Kind of like when you want to ask your 30-something single friend if she’s met anyone promising. Or how you want to ask a childless couple when they’re going to start having kids.
We’re curious beings, and certain situations beg certain questions. I realize as my daughter Julia has gotten older, we’ve become one of those situations begging one of those questions.
Do you have kids?
Yes, we have a daughter!
Oh, how old is she?
She is 7.
Oh, 7? So what’s the deal, are you gonna have more?
Are we gonna have more?
The easy answer would be “Oh, I’m not sure,” or “Who knows what the future holds,” or “Nope, we’re done.”

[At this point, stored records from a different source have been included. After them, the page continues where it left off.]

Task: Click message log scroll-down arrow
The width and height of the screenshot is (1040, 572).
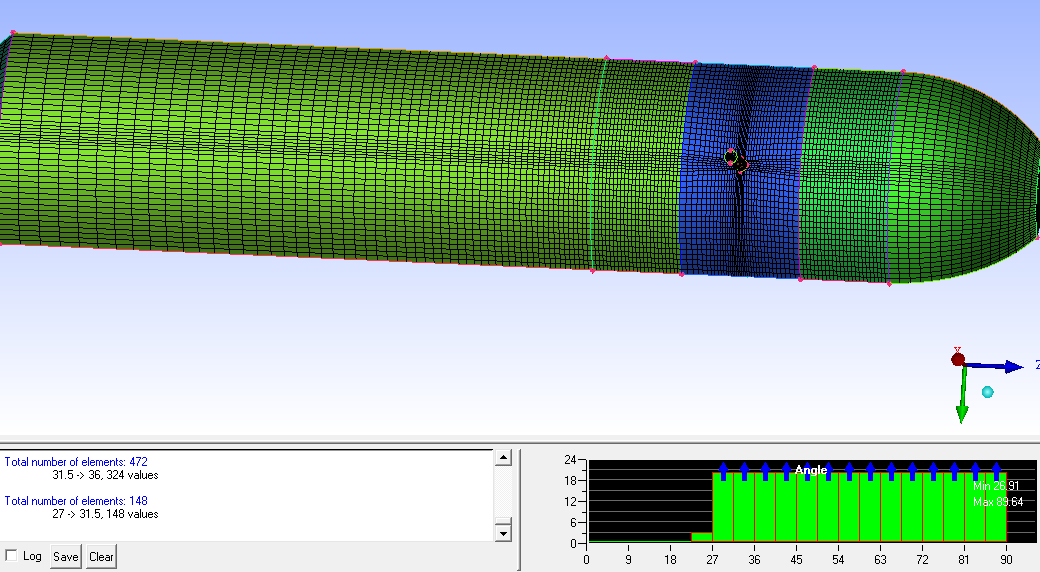Action: 503,533
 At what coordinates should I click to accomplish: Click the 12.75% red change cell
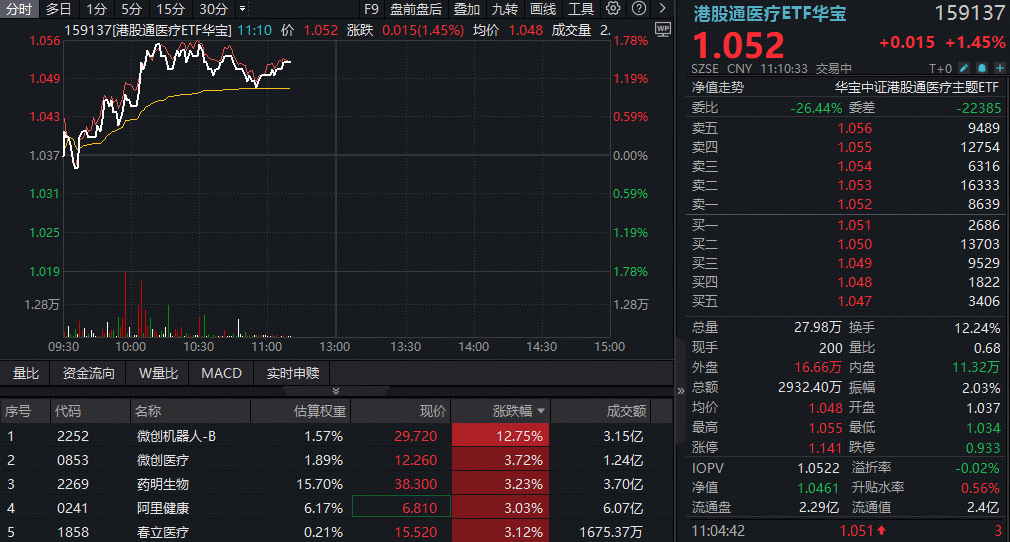click(x=498, y=436)
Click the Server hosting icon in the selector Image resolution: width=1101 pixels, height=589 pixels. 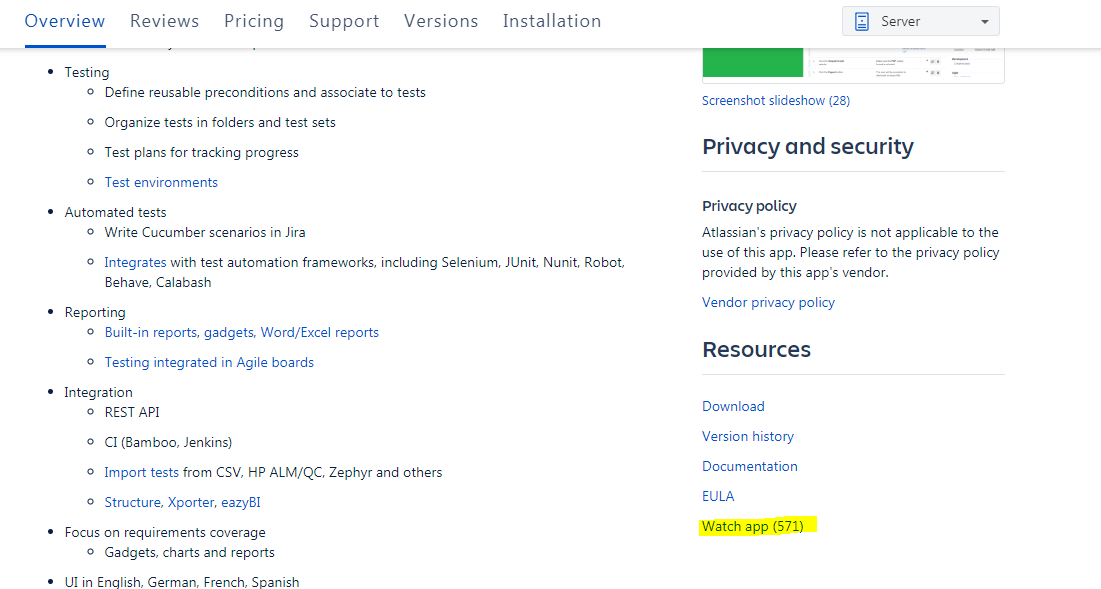(x=862, y=20)
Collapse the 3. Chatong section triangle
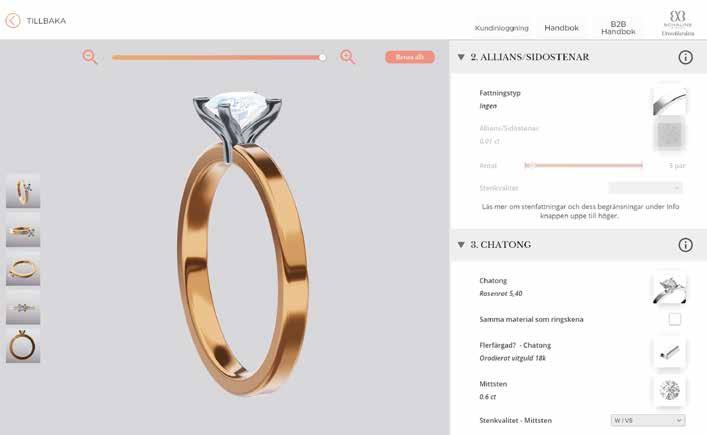The width and height of the screenshot is (707, 435). [x=461, y=245]
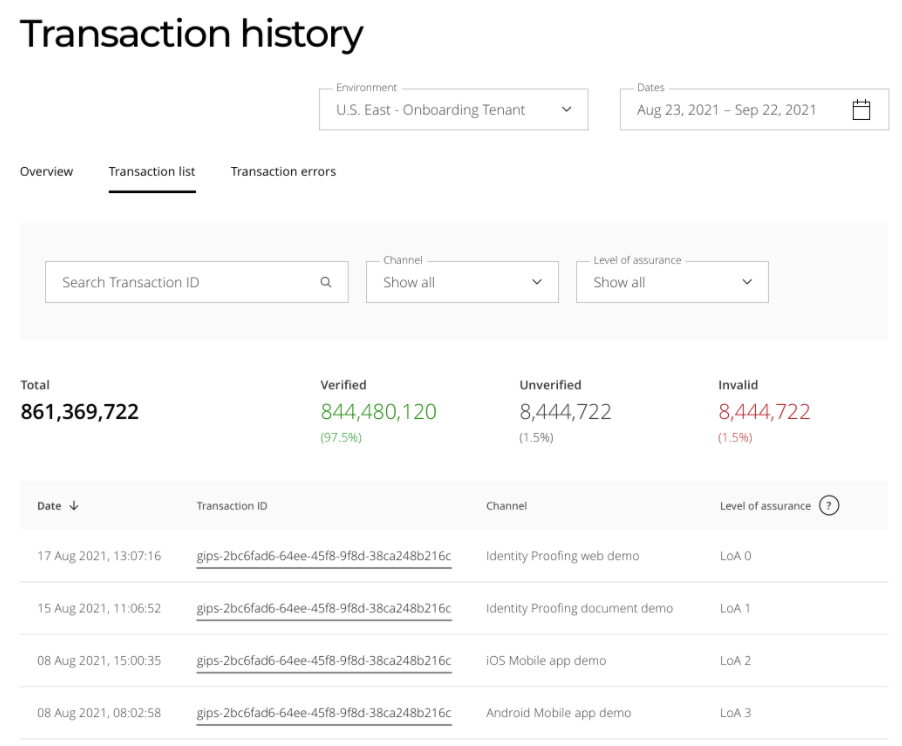Click the Date column sort arrow
The width and height of the screenshot is (902, 746).
pos(74,506)
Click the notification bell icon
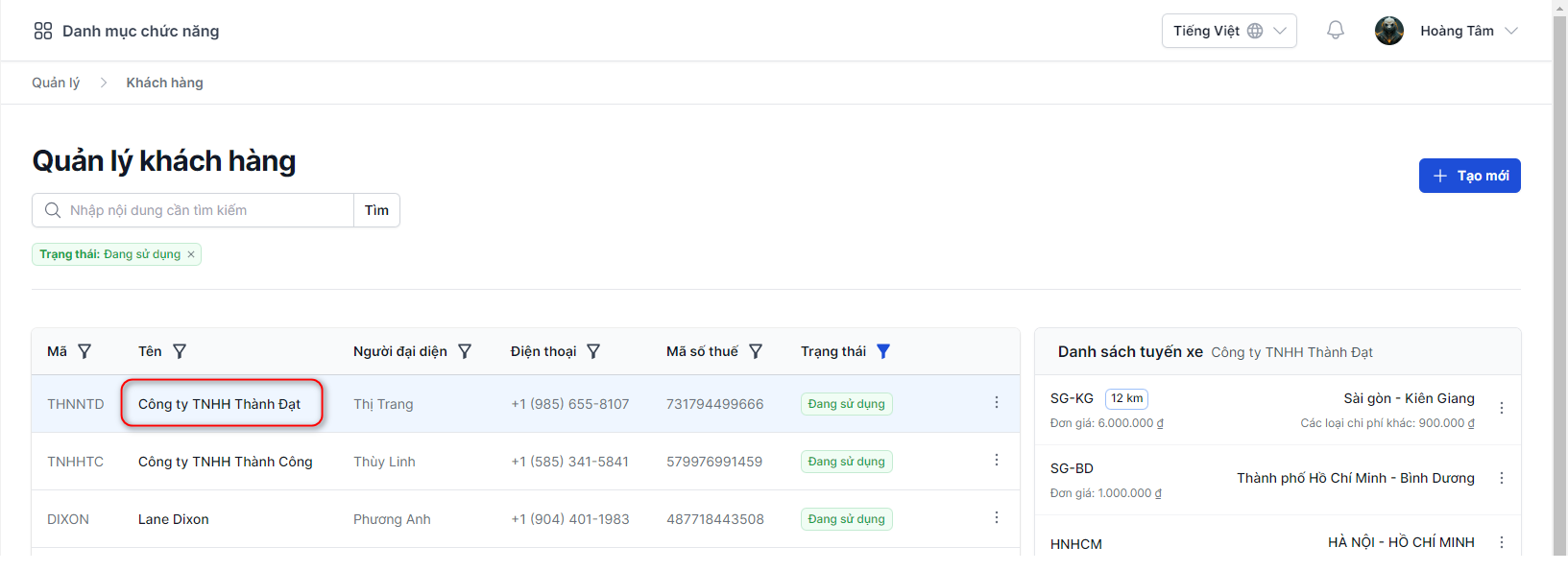The image size is (1568, 571). (1335, 31)
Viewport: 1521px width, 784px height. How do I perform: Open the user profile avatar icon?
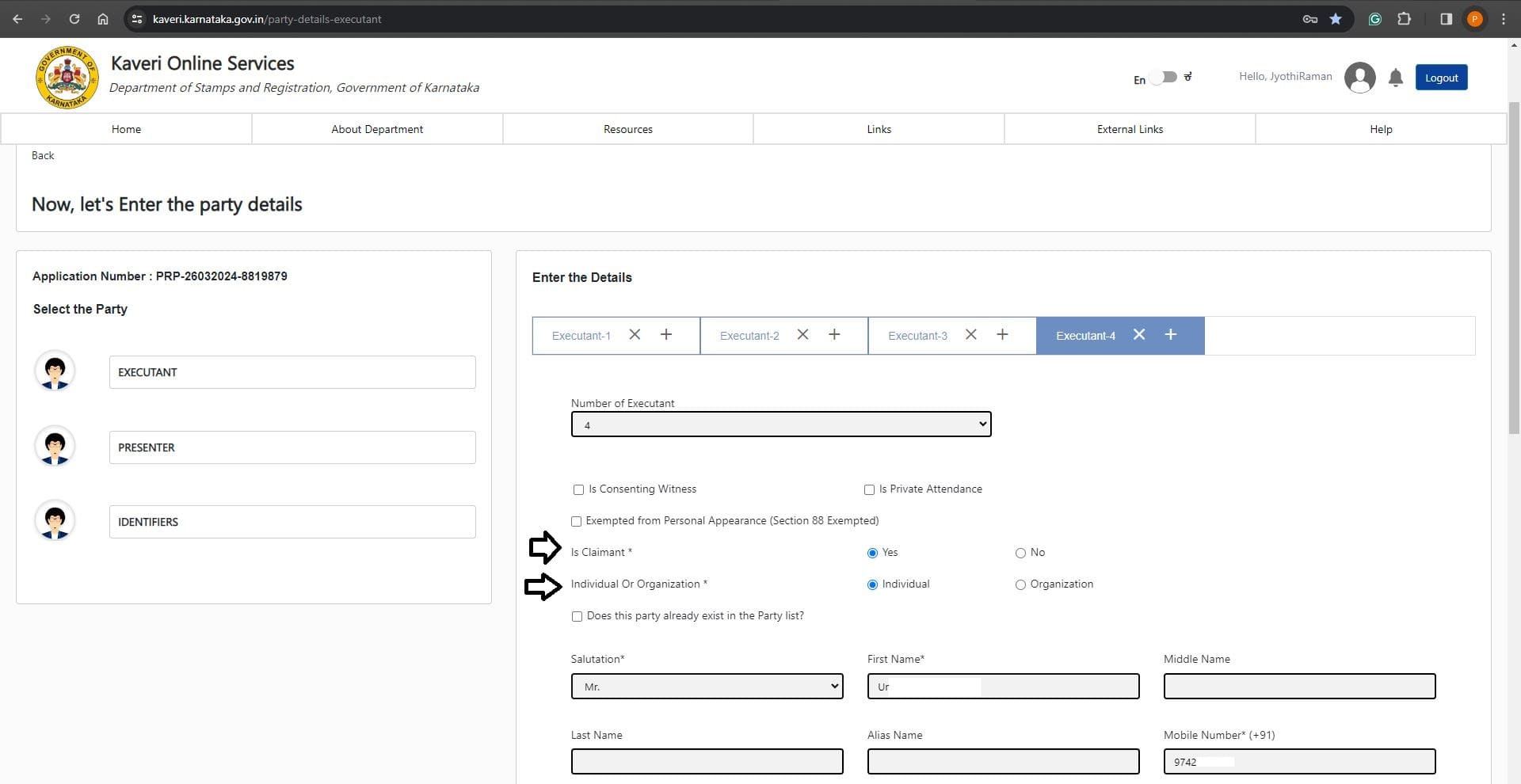click(x=1359, y=78)
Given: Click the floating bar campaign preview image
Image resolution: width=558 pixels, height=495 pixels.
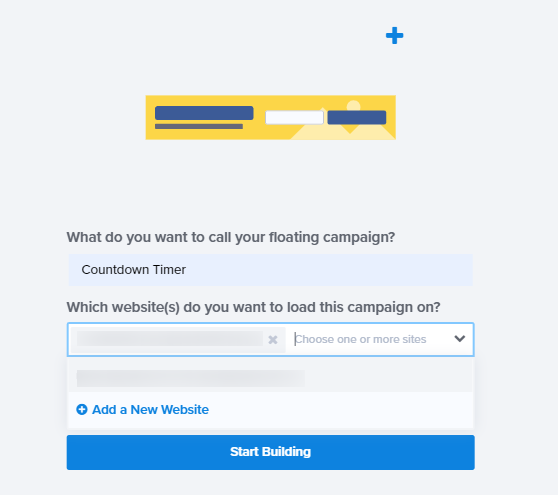Looking at the screenshot, I should [270, 117].
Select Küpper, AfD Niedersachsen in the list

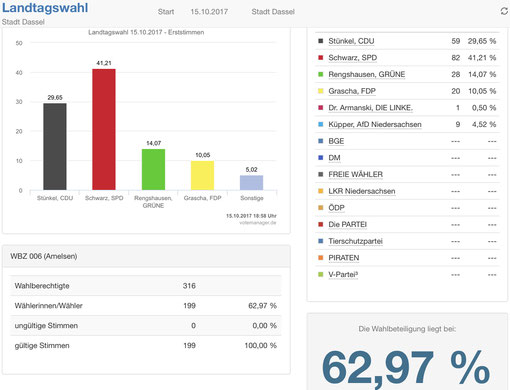(x=375, y=124)
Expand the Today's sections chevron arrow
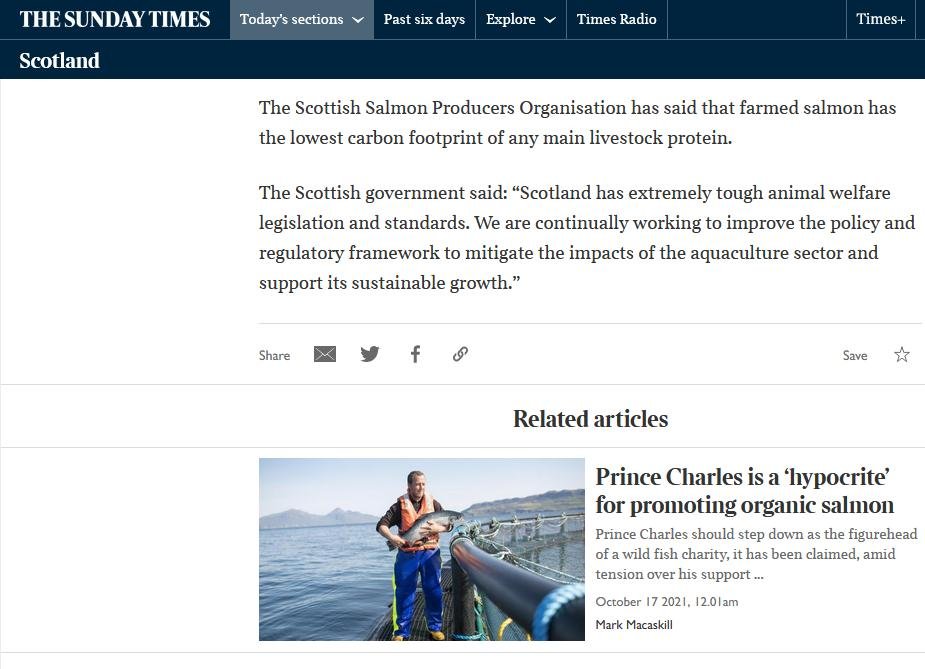The height and width of the screenshot is (669, 925). click(357, 19)
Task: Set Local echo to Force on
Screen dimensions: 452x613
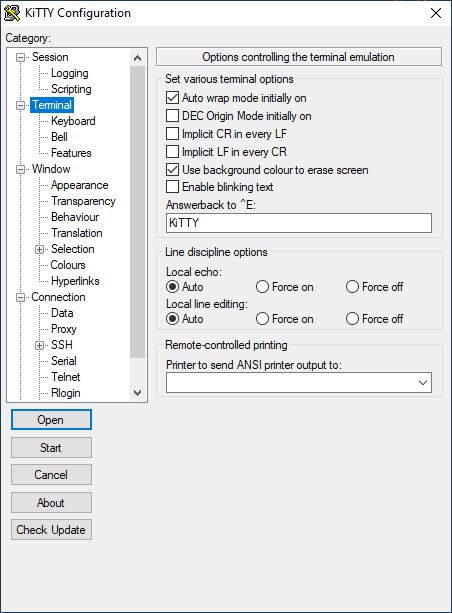Action: (262, 287)
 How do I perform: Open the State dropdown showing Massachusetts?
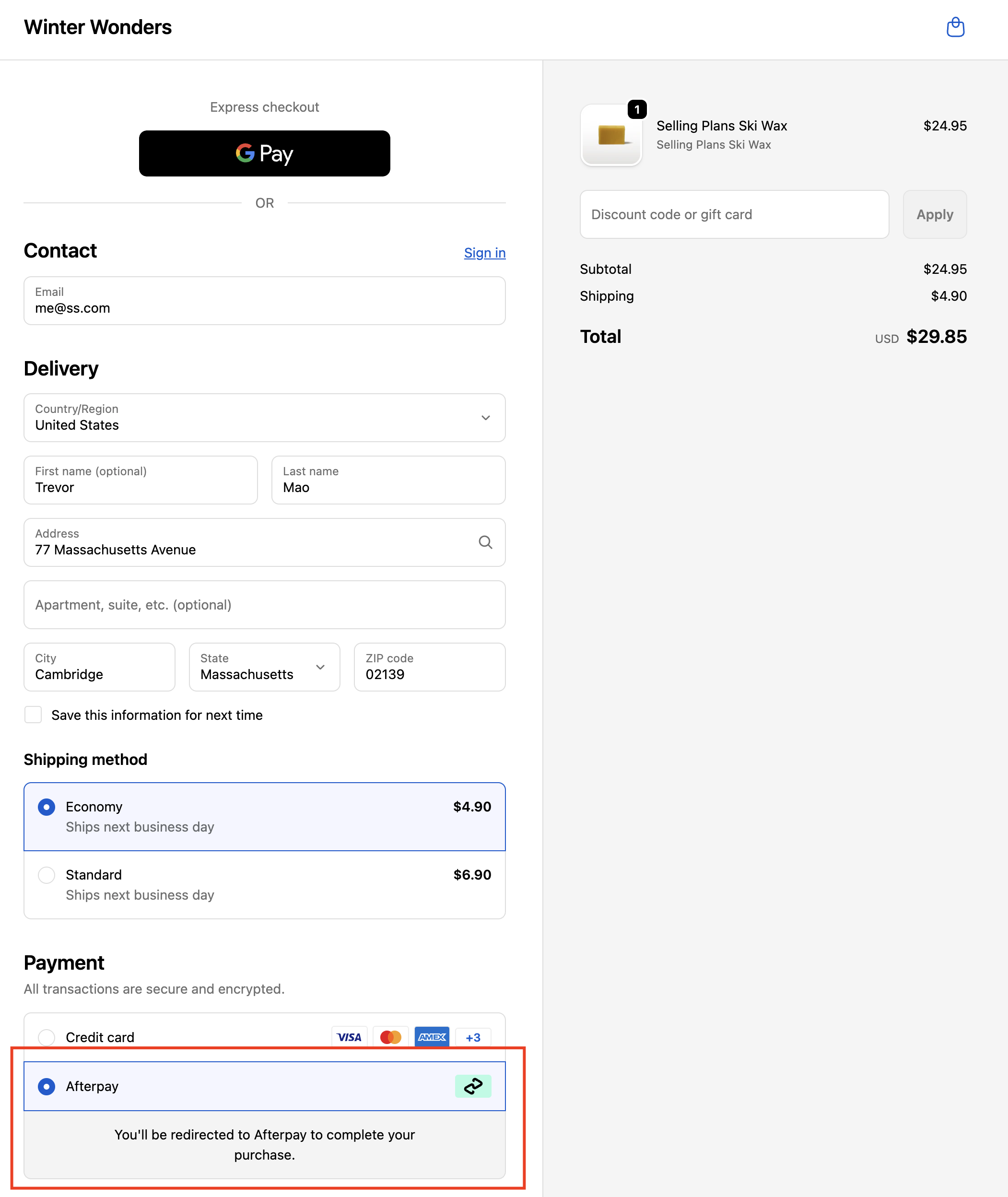coord(264,667)
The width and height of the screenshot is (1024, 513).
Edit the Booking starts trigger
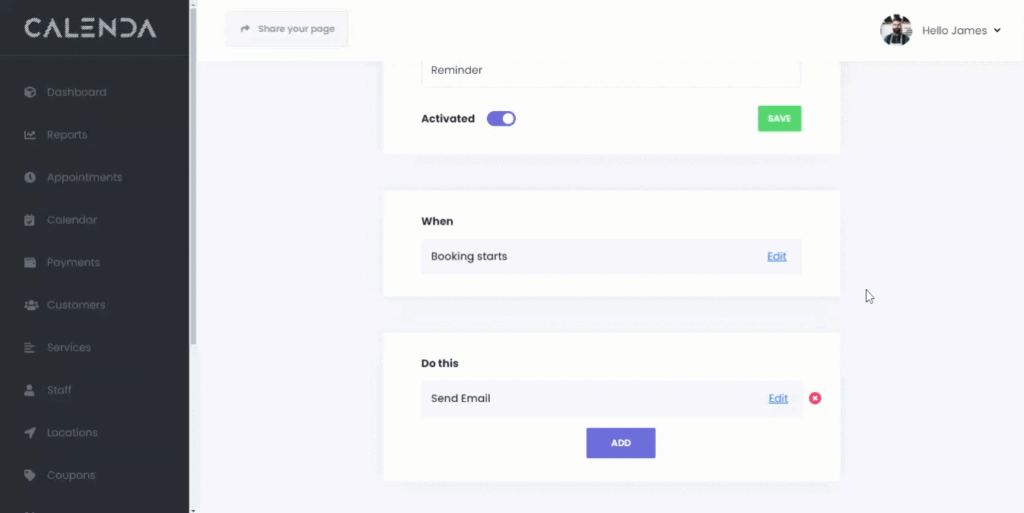point(777,257)
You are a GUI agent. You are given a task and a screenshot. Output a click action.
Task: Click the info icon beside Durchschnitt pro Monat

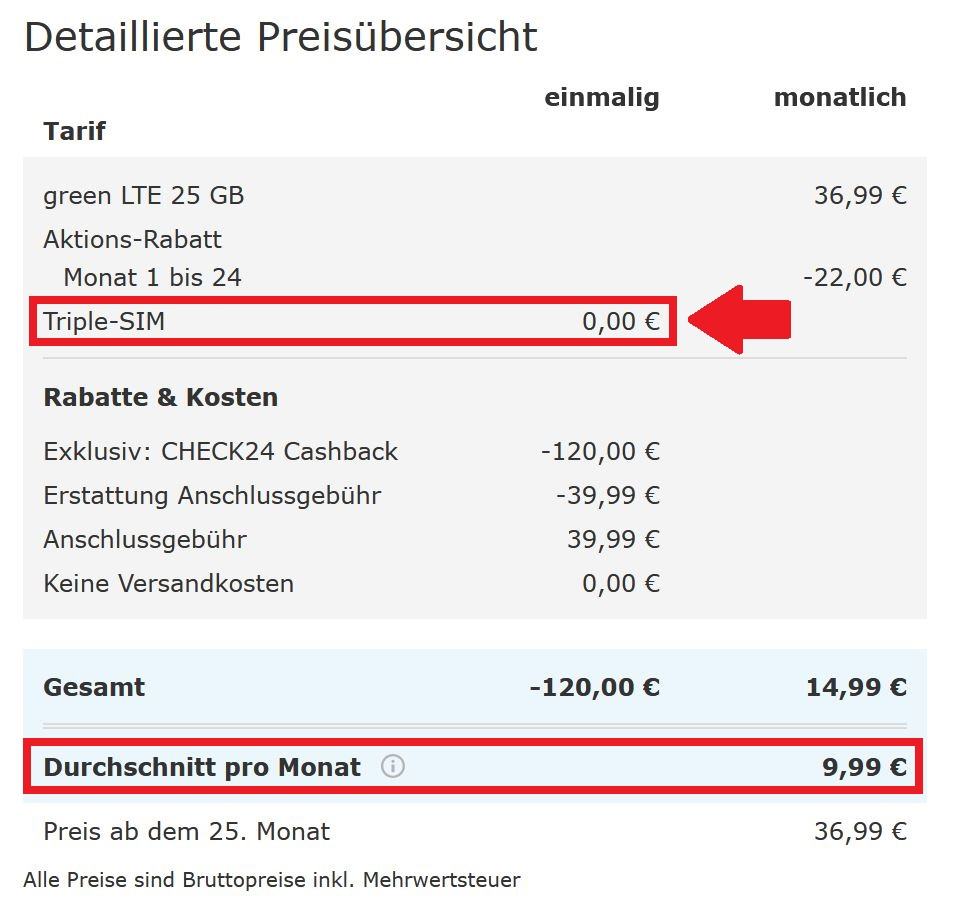[x=393, y=767]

But the real answer is more complicated.
The real answer is that we do have more. Or we did have more… I don’t know how to say it.
We have, or we had, two more. Two more babies who would now be 5 and 2.
Seven. Five. And two.
They were girls. Or they are girls… I don’t know how to say it.
Joy and Pearl. Julia’s little sisters.
I think they would be blondies like their big sister — strawberry blond with blue eyes. I sometimes imagine the three of them lined up next to each other in the back seat of our car on our way to somewhere fun. Maybe Mimi’s house. Oh, what a sight that would be. I wouldn’t be able to look in the rearview mirror for long; my eyes wouldn’t be able to take it.
Joy and Pearl.
Sometimes I just want to say their names.
Joy and Pearl.
Who would probably be so funny like their big sister. Three girls with the best laughs in the world. With curly hair like Mommy and long legs like Daddy. The three of them together would run us ragged in the best possible run-ragged kind of way. We would look at them and laugh and say, “Oh you three!”
And we would love their relationship and say things like “Sisters are the best!”
And I would marvel over them, over the three of them. And my heart would feel like bursting.
Like it does sometimes now.
More?
We did have more. Or we do… I don’t know how to say it.
They just aren’t here. We had them only briefly. Almost as soon as we knew of them they were gone. But don’t mistake “brief” for “insignificant.”
Their lives, though brief, were significant and meaningful. Just not lengthy. Not as long as we selfishly would wish. But we did have them. And we do still have them, we just have them differently… I don’t know how to say it.
Not a day goes by I don’t think of them. Wonder about them. Long for them.
Not a day goes by I don’t wish my more were here. Right here. With us. To be seen and touched and held and known.
But after losing Pearl we wondered if our hearts could do it again. So we stopped.
The sight of still little bodies on the screen hurt so much. So we stopped.
And cried “no more.”
Are you gonna have more?
Well… we did. Or, we do… I don’t quite know how to say it.